Son educadores de los hijos toda la familia, los abuelos, también los hermanos. Pero sobre todo los padres, los dos: la pareja, padre y madre. No uno sólo, ni cada uno por su lado, con opiniones y criterios contradictorios, sino los dos conjuntamente. Debe haber entre ellos un diálogo y una cuidadosa cooperación en la educación dirigida al bien de los hijos.
Su labor se extiende, naturalmente, a todas las formas de crecimiento: físico, intelectual, moral, psico-afectivo, etc.
Los padres participan del descubrimiento de la identidad personal de los hijos, pues deben acompañarles y orientales en ese camino y no proyectar sus propios deseos o someterles a una particular forma de programación personal, haciendo de los hijos aquello que ellos no pudieron ser en el pasado. Los padres deben saber que son únicos, irrepetibles e irremplazables. Los hijos son por lo cual un don y no una elección propia, los padres han de protegerles, y valorarles asumiendo una misión.

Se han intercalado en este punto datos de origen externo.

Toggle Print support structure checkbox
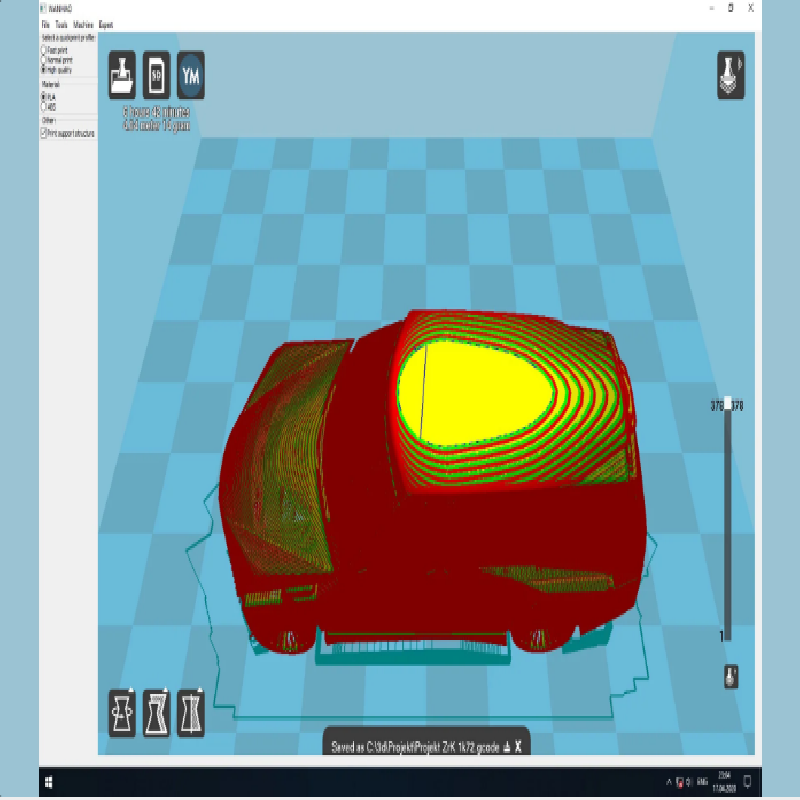 [x=43, y=132]
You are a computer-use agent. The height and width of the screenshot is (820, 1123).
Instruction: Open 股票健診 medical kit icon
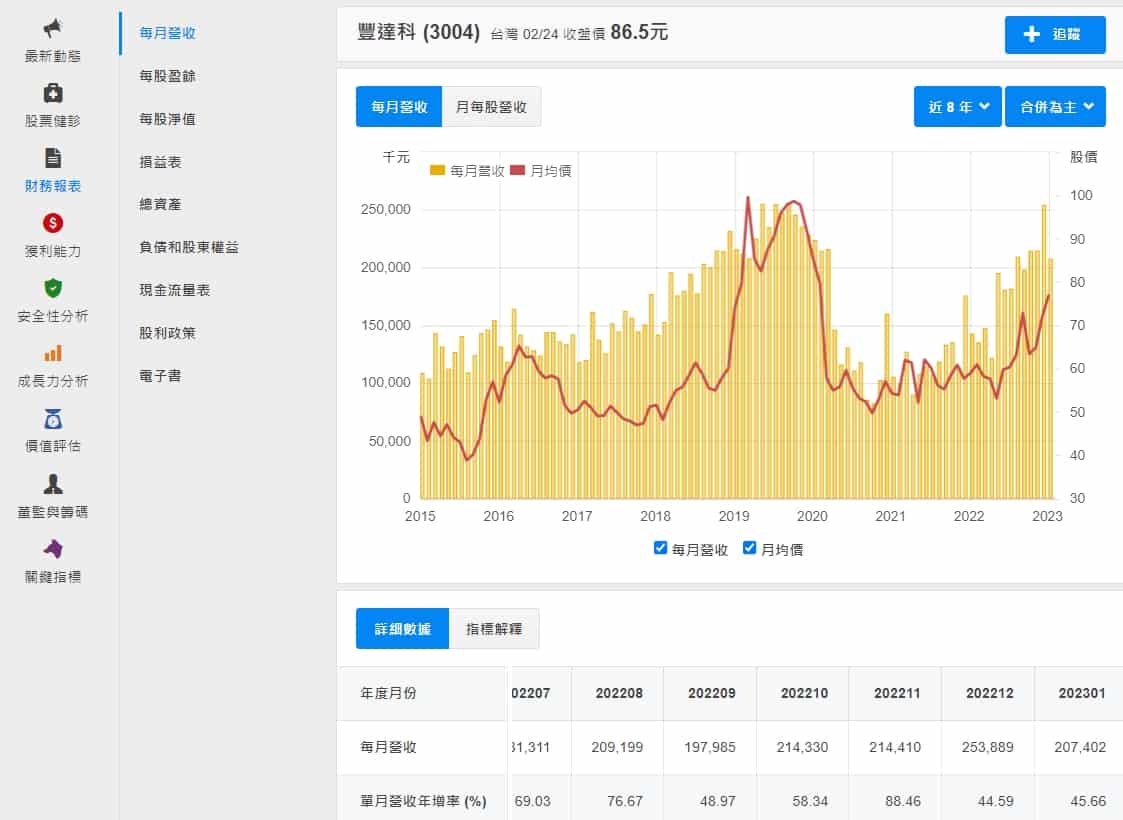[53, 93]
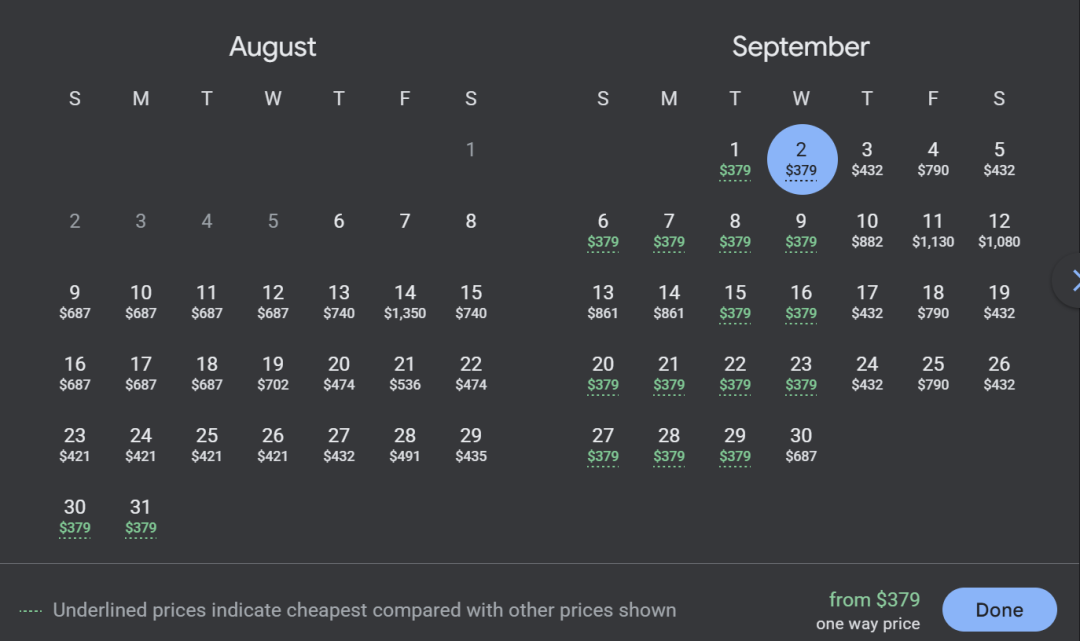Confirm dates with the Done button
This screenshot has width=1080, height=641.
tap(999, 609)
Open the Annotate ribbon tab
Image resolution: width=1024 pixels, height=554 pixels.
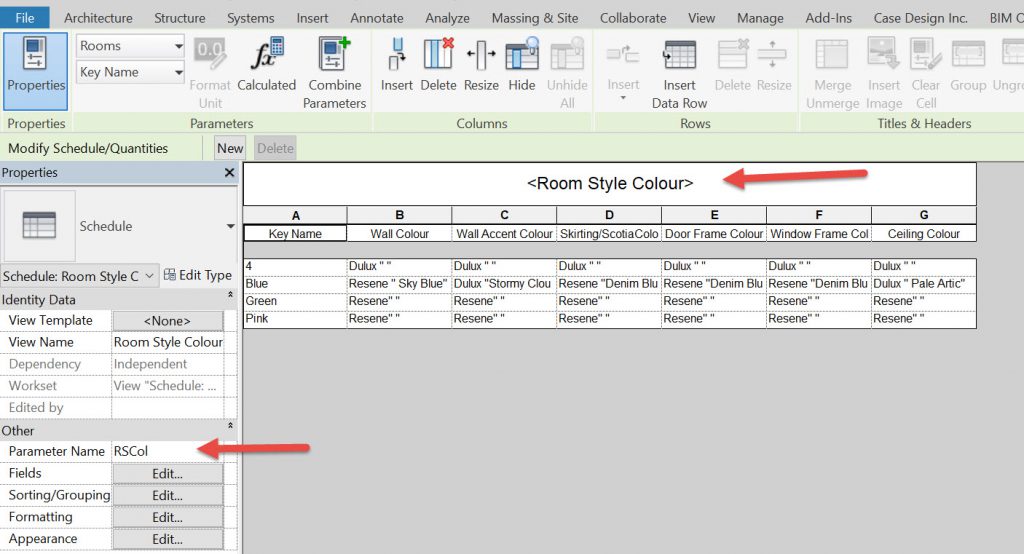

Por otro lado es muy distinto contemplar el oficio de ser padres por separado. La paternidad y maternidad son complementarias, no opuestas. Lo mismo biológicamente que psíquicamente ninguna es autosuficiente. Sin el concurso de parte masculina y femenina no se constituye un nuevo ser, y en el plano psicológico ocurre algo parecido: se necesita la acción de los dos, padre y madre, para que el hijo crezca y se desarrolle de manera plena y armónica. Para ello es preciso que el padre actúe como varón, es decir, masculinamente y que la madre lo haga como mujer, es decir, femeninamente.